→ LIST OF TASKS:
1. Answer these questions from the text about Rhyolite:
(a) How large was the town two weeks after it started as a two-man camp?
(b) Which mine did Charles M. Schwab buy in 1906?
(c) How many saloons lined the streets?
2. Pick up the text about Rhyolite after its last sentence and keep writing it.

→ TEXT EXCERPT:
╭──
There is always a uncertainty of outcome in life. Rhyolite used to be the third largest town in Nevada during the early 1900s. The gold rush settlement grew from a two-man camp in January 1905 to a town of 1,200 in two weeks, and reached a population of 2,500 by June. If you read through old newspaper articles of the Rhyolite Herald, you get a feeling of its glory days. Thousand of gold-seekers, developers and miners were attracted by the prospecting discover. While mining had rewards for some, for many others the desert only brought frustration.
During its peak between 1905-1911, Rhyolite boomed with a population 6,000 to 8,000. In 1906, industrialist Charles M. Schwab bought the Montgomery-Shoshone Mine. He invested heavily in the infrastructure of the town. Water pipes, electric, telephone and telegraph lines as well as a railroad was built. Three banks and a stock exchange opened. 50 saloons with 35 gambling tables lined the streets and prostitution flourished. The town had19 lodging houses, 18 stores, 16 restaurants, two churches, a hospital, police station, fire department, post office, school, opera and public bath house.
╰──
→ GIVEN ENTRIES:
╭──
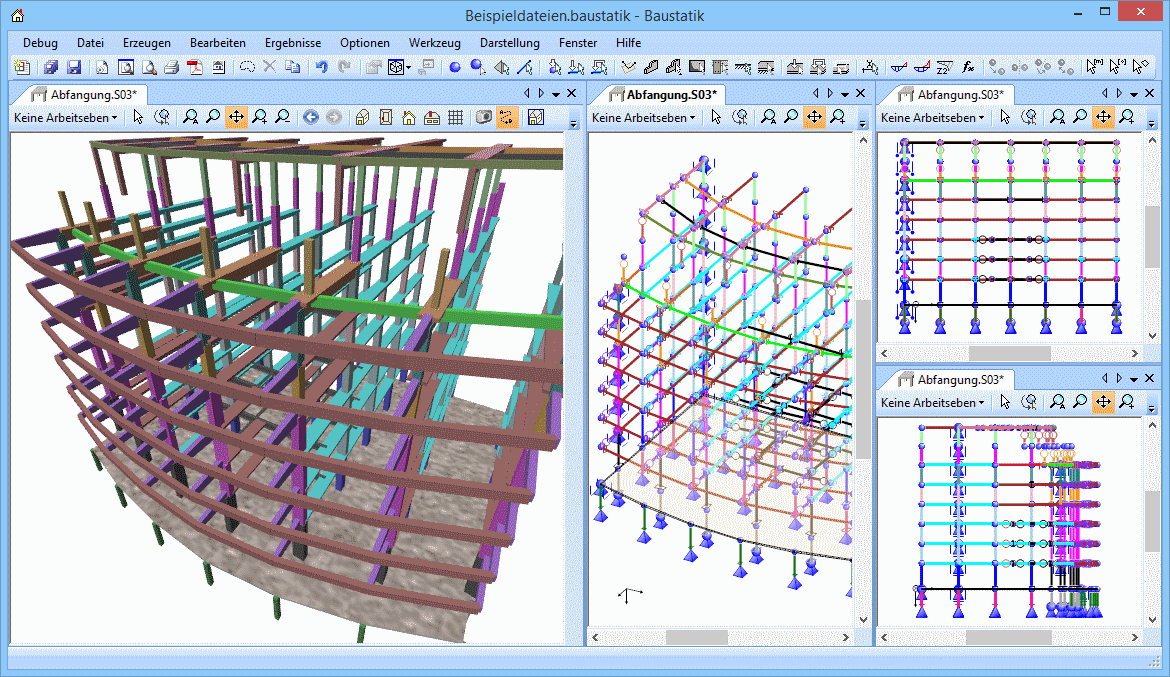Click the grid icon in left view toolbar

455,117
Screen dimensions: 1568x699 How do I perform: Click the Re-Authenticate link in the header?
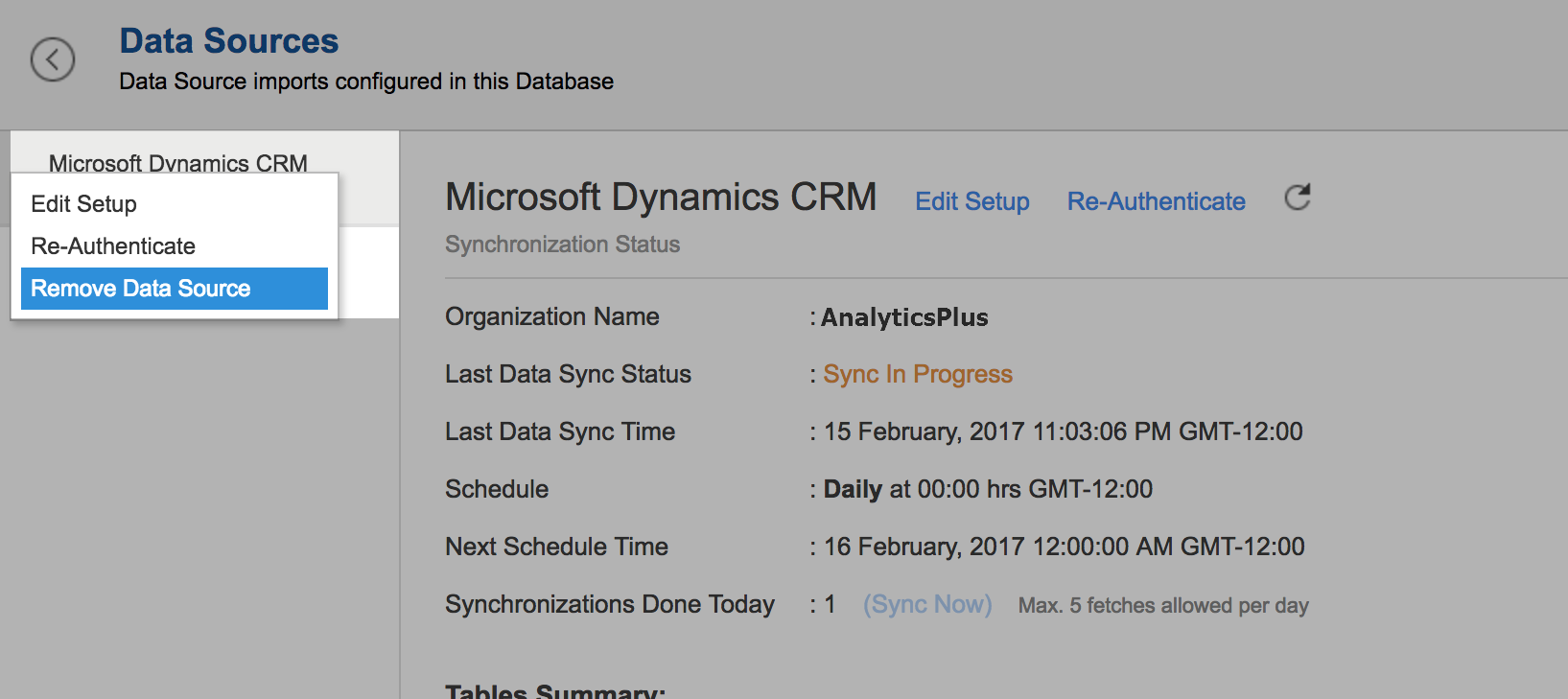[1156, 201]
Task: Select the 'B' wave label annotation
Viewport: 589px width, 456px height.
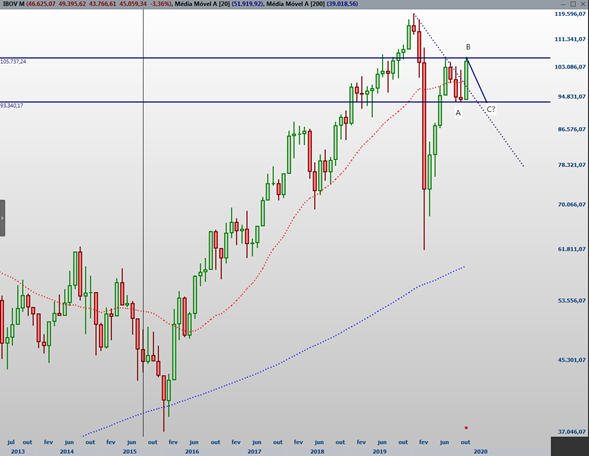Action: 468,47
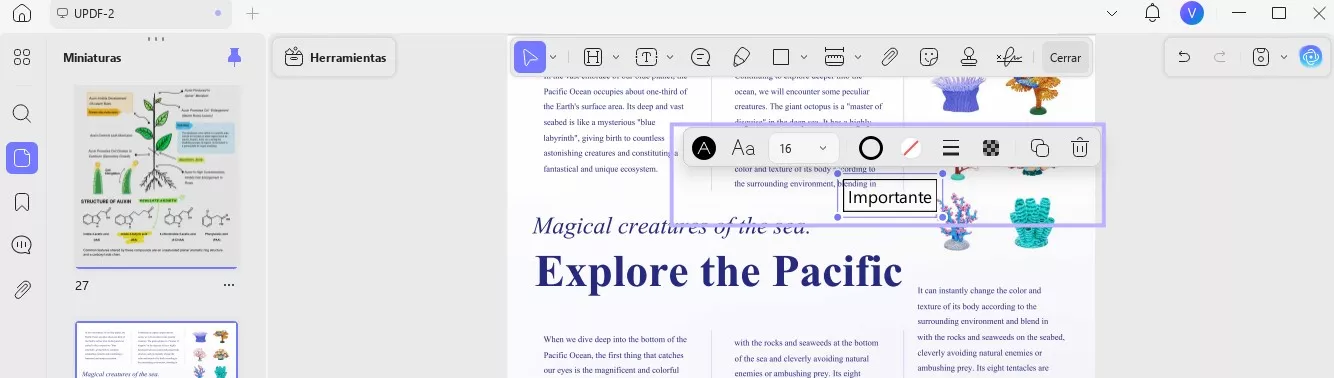Select the eraser tool in the toolbar
The width and height of the screenshot is (1334, 378).
pos(741,57)
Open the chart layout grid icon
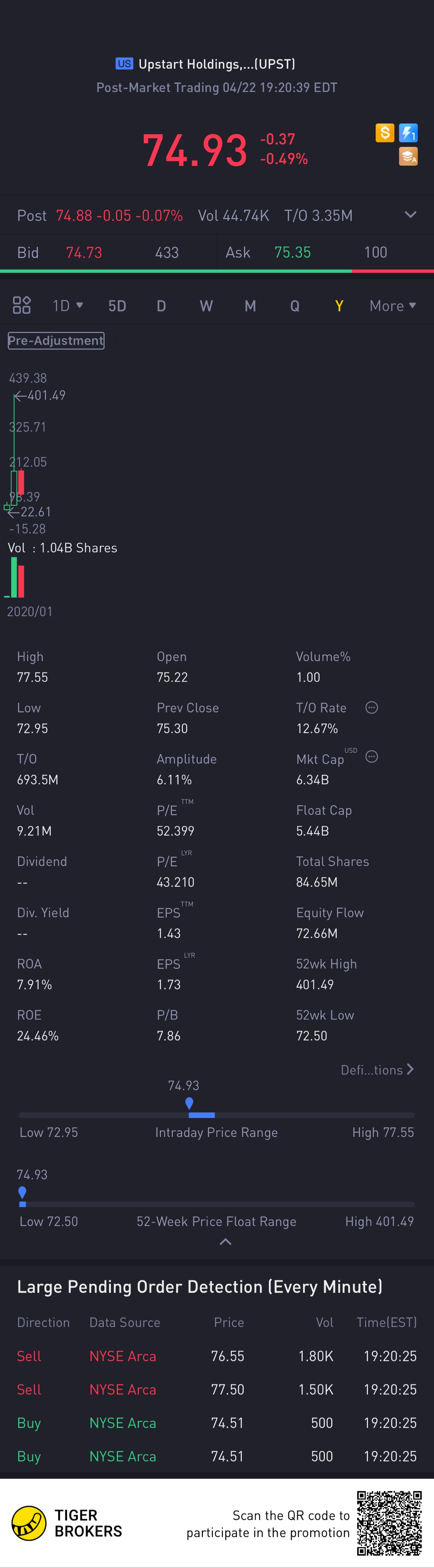 [22, 305]
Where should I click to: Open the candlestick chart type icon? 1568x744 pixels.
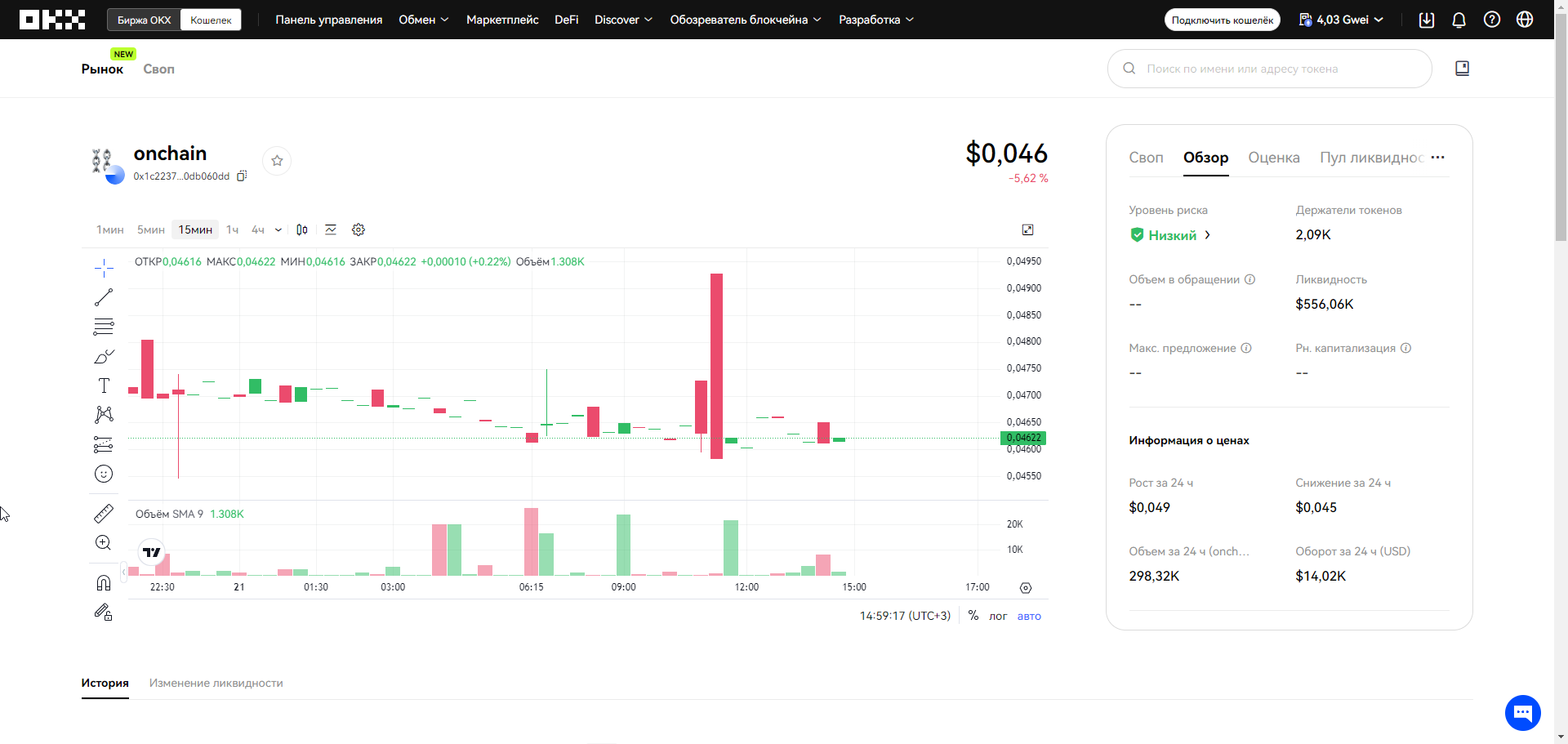coord(302,229)
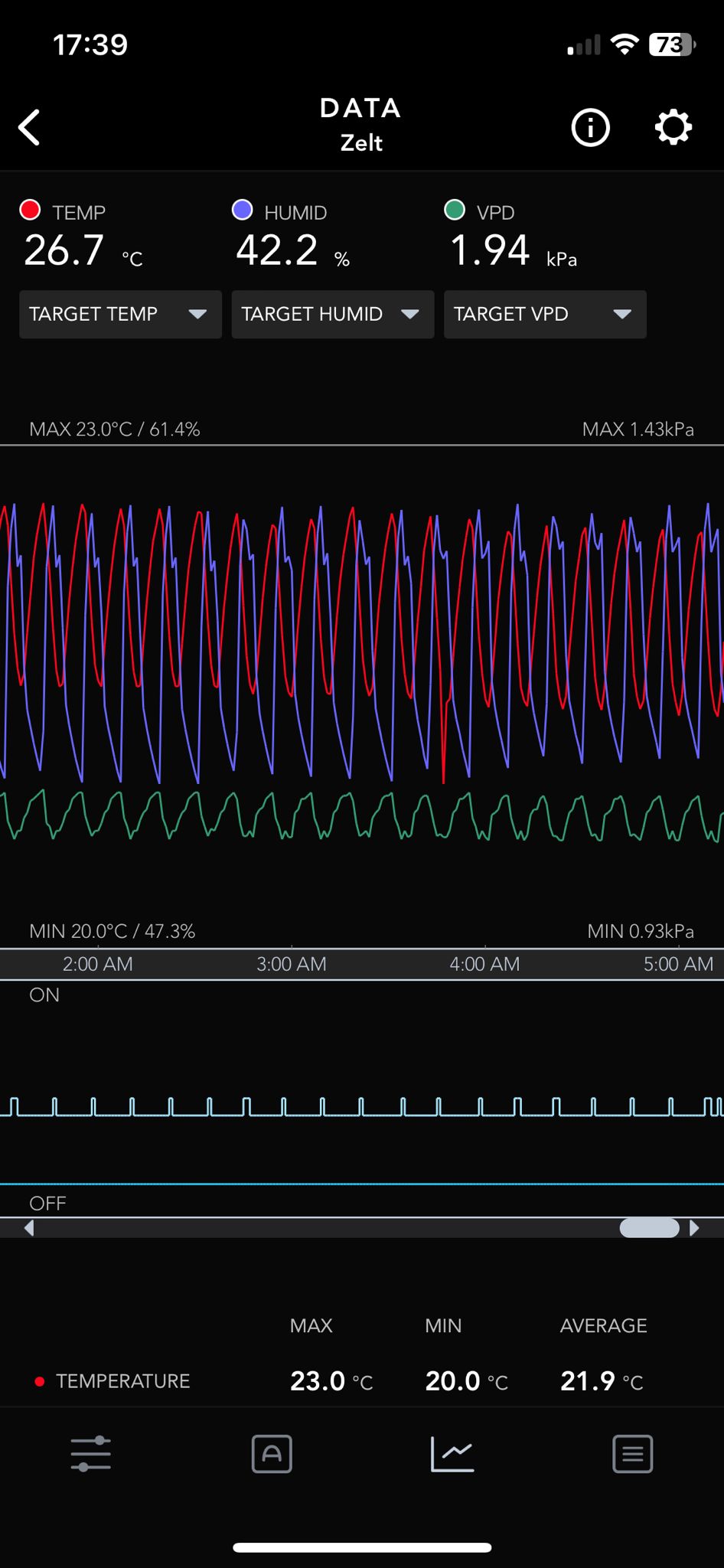This screenshot has width=724, height=1568.
Task: Click the chart scrollbar thumb
Action: click(649, 1228)
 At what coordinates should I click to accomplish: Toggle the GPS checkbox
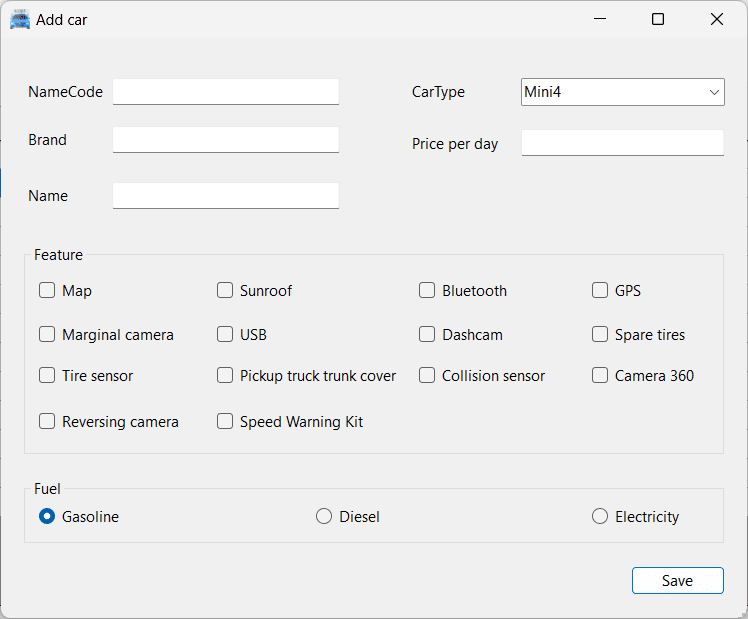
╰──
→ RESPONSES FOR EACH TASK:
1.
(a) 1,200
(b) The Montgomery-Shoshone Mine
(c) 50

2.
The three-story high John S. Cook and Co. Bank was a statement in Rhyolite. The most prominent building had Italian marble stairs and imported stained-glass windows. The building cost more than $90,000 with all its luxuries. But soon the richest gold ore was exhausted and production fell. The financial panic of 1907 was the beginning of the end for the town. In the next few years mines started closing and banks failed. The population dropped below 1000. The last train left Rhyolite in 1914. The power company tuned off the electricity and removed its lines two years later. In 1924, the last resident passed away - the population was zero.